International working can often create unique challenges and pressures for those on assignment. These range from being away from loved ones to adapting to an entirely new culture – all whilst trying to perform in a new role. With this in mind it is not surprising that a fifth (21%) of assignments are cancelled or terminated earlier than planned. This raises the question; what can be done to improve the success rate of assignments?

Whilst 82% of assignees felt supported by their employer when they had a health issue, the research highlighted a lack of awareness of the full range of benefits on offer to those on assignment. In every category asked, the assignees were less aware of what was available than the HR directors offering the benefits. In addition, there was an expectation gap between the benefits an employee would value and what was actually being offered. The most commonly offered benefits were travel insurance (64%), accommodation costs (62%) and international health insurance (58%). Yet, when asked which were the three most important benefits, assignees rated international health insurance (39%), income protection (38%) and accommodation costs (34%) as their most valued benefits, highlighting the disparity between benefits valued by assignees and benefits supplied.

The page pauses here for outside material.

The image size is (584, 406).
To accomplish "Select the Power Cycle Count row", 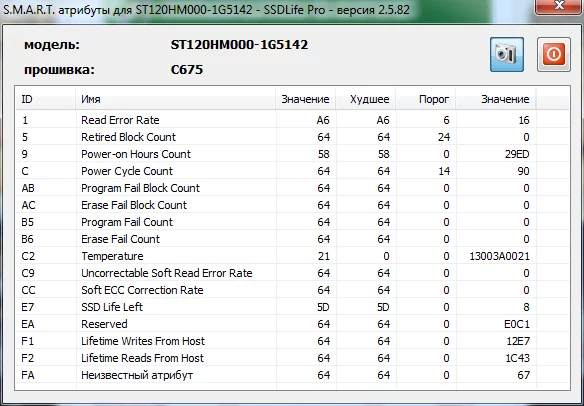I will [x=292, y=171].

Kevin Melton, Global Head of Sales and Marketing at AXA – Global Healthcare, commented: “These simple gaps in communication and expectation can have a significant impact. Employers invest significant sums in benefits and will not be drawing down the value of the benefits package they are paying for, if their employees are not aware, or reminded, what they have access to. In severe cases, a perceived lack of support on offer could lead to the failure of a placement, again a significant cost to any employer.”

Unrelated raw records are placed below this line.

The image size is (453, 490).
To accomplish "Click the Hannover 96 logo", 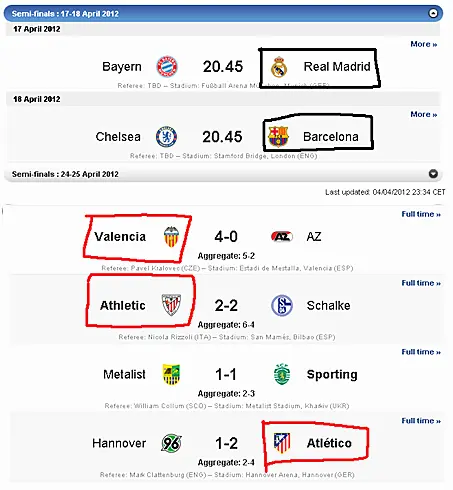I will point(171,443).
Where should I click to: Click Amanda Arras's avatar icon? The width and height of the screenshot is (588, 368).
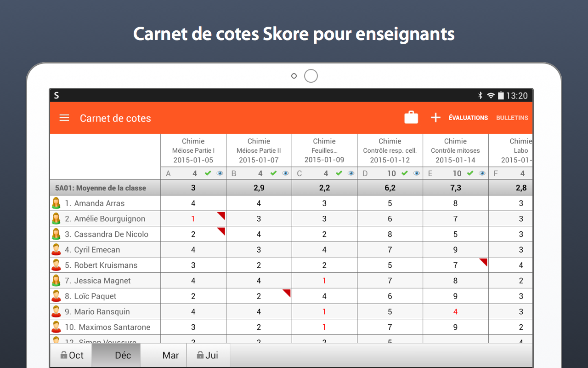pos(56,203)
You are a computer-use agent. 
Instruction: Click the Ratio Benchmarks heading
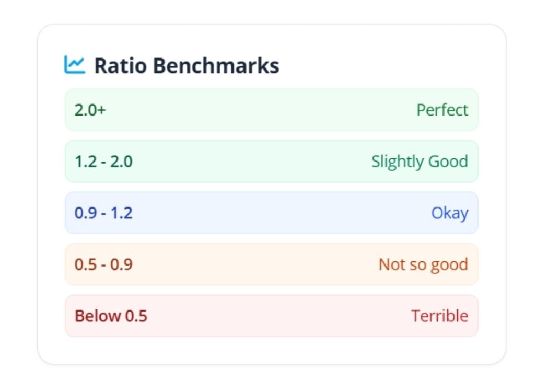tap(186, 65)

Other areas of disparity in the prioritisation of benefits included tax and accountancy services (17% assignees versus 12% HR) and local health insurance (33% for assignees and 25% HR) – all of which were considered more valuable by assignees than their HR decision makers. Previous research from AXA has actually shown that assignments are being designed with more of a focus on employees’ lifestyle ambitions. This is a step in the right direction, but further work is needed to ensure the wants and needs of assignees are being met.

One area where both HR decision makers and international assignees were aligned was acknowledging international health insurance as the most valued benefit, even though it is not the most frequently offered. This is reassuring, considering that since this research was conducted, the Covid-19 pandemic has raised the importance of international health insurance to a level not seen before. Standard travel insurance does not typically cover services such as vaccinations, medical evacuations and inpatient care – all things that arguably became significantly more important to those living and working abroad during the pandemic.

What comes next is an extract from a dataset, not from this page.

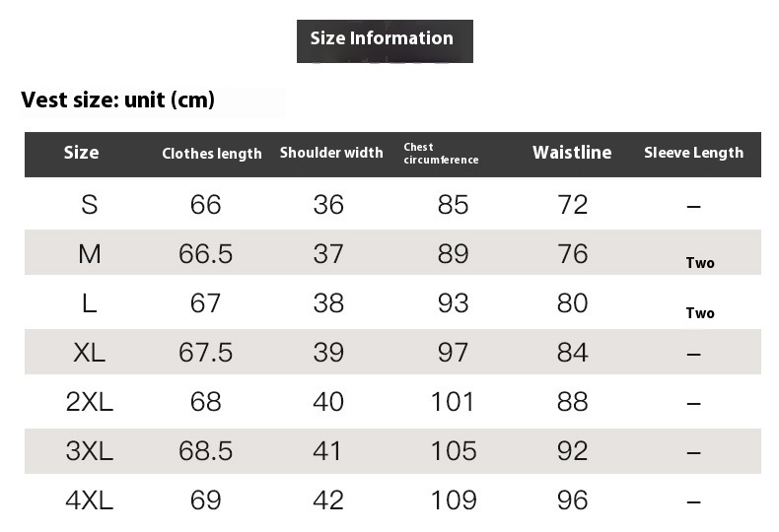Click the 101 chest circumference value
Screen dimensions: 779x532
pos(453,402)

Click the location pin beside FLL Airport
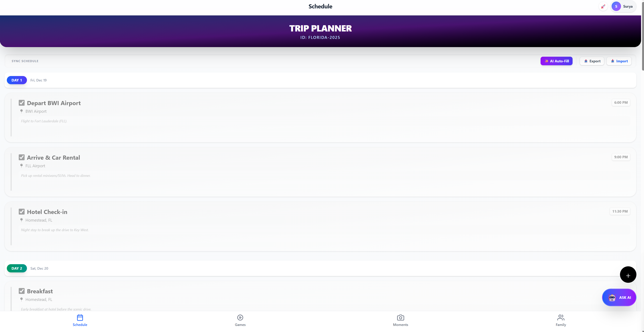tap(22, 165)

Kevin Melton added: “The last year has shown us the true level of disruption and disturbance a pandemic can cause all of us. With this in mind, it has never been more important for employers to have an open dialogue with their international employees about the support they need. Now more than ever, these need to be tailored to each individual’s different circumstances and have the ability to support them through a crisis like the COVID-19 pandemic.”

The World of Work research also delved into how often companies reviewed their global mobility programmes and offerings, finding that 64% of companies carried out a review at least every six months. Whilst this is without a doubt the correct process to follow in our ever-changing working environment, 24% of employees are left having to select their benefits from a pre-set list, and only 29% are offered the opportunity to negotiate the benefits they receive. So, whilst these reviews are happening, there is still a heavy reliance on a ‘one-size-fits-all’ approach to benefits for internationally based employees.

Kevin Melton continued: “When travel is able to safely resume, employers need to open lines of communication with their international assignees, and wherever possible offer the assignee benefits that are relevant to their situation and location. More personalisation may lead to more successful assignments, creating a more cost-effective global way of working.”